In 73 CE, the Roman governor of Iudaea Lucius Flavius Silva headed the Roman legion X Fretensis and laid siege to Masada.The Roman legion surrounded Masada, and built a circumvallation wall and then a siege ramp against the western face of the plateau.
According to Dan Gill,geological investigations in the early 1990s confirmed earlier observations that the 375-foot (114 m) high assault ramp consisted mostly of a natural spur of bedrock. The ramp was complete in the spring of 73, after probably two to three months of siege, allowing the Romans to finally breach the wall of the fortress with a battering ram on April 16.Romans took the X Legion and a number of auxiliary units and Jewish prisoners of war, totaling some 15,000 troops in order to crush Jewish resistance at Masada. A giant siege tower with a battering ram was constructed and moved laboriously up the completed ramp. Originally, Jewish rebels on top of Masada threw stones at those building and constructing the ramp. When this plan was realized, the Romans put captured Jewish prisoners from previously conquered towns to work the ramp. The Jewish people on top of Masada stopped killing those who built the ramp, choosing not to kill their fellow Jews, even though they understood this might result in the Romans penetrating the fortress.[citation needed] The walls of the fortress were breached in 73 CE.According to Josephus, when Roman troops entered the fortress, they discovered that its 960 inhabitants had set all the buildings but the food storerooms ablaze and committed mass suicide or killed each other. Josephus wrote of two stirring speeches that the Sicari leader had made to convince his fellows to kill themselves.Only two women and five children were found alive. Josephus presumably based his narration upon the field commentaries of the Roman commanders that were accessible to him.There are significant discrepancies between archaeological findings, and Josephus' writings. Josephus mentions only one of the two palaces that have been excavated, refers only to one fire, while many buildings show fire damage, and claims that 960 people were killed, while the remains of only 28 bodies have been found.

● ● ●

| Instructions to follow |
Condense the paragraph of the Masada passage that begins "In 73 CE, the Roman governor" into a brief list that keeps its main facts.

| The data |
● ● ●

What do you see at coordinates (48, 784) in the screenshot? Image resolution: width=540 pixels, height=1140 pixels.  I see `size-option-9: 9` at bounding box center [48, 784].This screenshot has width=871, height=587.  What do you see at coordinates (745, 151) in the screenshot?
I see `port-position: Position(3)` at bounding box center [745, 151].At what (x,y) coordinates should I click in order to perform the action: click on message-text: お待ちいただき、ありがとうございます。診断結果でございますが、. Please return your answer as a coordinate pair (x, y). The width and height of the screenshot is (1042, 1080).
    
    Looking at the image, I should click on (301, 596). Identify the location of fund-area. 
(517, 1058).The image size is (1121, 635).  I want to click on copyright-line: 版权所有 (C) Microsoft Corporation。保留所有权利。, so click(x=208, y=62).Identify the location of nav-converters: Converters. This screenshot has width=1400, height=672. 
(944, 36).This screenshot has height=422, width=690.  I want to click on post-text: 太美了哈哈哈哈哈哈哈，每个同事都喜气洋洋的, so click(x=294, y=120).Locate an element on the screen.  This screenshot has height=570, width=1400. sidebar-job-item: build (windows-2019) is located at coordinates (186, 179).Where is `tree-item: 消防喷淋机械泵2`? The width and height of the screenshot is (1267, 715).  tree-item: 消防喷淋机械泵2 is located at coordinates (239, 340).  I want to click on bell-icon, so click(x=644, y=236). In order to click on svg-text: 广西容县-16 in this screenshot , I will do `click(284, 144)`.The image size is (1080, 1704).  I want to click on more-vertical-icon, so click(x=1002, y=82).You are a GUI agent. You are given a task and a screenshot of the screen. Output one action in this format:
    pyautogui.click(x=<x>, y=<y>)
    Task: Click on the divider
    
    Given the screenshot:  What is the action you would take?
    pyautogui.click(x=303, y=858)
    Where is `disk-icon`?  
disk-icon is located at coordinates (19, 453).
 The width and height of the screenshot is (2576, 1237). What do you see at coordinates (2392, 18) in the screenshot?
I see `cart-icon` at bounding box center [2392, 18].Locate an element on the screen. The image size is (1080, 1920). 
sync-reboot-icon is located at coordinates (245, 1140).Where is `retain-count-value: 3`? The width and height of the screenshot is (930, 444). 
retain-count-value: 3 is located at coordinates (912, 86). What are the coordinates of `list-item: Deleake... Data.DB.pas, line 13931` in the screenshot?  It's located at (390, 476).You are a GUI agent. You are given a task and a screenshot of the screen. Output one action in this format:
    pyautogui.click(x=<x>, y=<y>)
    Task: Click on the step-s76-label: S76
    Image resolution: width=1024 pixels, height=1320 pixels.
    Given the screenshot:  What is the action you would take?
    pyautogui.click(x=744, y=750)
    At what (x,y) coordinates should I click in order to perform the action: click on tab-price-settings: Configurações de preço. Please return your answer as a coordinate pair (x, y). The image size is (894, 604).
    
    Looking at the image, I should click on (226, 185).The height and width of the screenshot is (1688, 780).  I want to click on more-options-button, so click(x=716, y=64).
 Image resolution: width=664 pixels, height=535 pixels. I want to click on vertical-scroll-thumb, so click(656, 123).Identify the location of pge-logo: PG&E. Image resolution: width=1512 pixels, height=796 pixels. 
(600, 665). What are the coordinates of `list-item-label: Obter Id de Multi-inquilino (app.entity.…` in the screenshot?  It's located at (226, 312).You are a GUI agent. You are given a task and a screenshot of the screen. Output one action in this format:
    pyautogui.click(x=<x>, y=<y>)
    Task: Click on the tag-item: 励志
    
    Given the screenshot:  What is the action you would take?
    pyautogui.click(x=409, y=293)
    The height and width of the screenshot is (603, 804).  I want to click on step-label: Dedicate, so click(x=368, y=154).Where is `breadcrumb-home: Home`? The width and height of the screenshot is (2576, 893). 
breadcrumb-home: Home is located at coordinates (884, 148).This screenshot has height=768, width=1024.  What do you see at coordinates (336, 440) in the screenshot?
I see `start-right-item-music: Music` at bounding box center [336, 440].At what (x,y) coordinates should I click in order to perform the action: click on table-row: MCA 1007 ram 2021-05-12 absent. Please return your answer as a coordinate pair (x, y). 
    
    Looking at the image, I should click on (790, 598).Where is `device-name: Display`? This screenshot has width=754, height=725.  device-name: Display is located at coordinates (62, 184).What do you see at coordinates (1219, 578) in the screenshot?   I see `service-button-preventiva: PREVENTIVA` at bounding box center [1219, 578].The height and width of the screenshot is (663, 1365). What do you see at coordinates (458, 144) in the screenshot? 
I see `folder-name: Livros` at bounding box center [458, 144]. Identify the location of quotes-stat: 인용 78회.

● ● ●

| Response |
- In 73 CE, Lucius Flavius Silva, the Roman governor of Iudaea, led the legion X Fretensis in a siege of Masada.
- The legion surrounded Masada.
- It built a circumvallation wall.
- It then built a siege ramp against the western face of the plateau.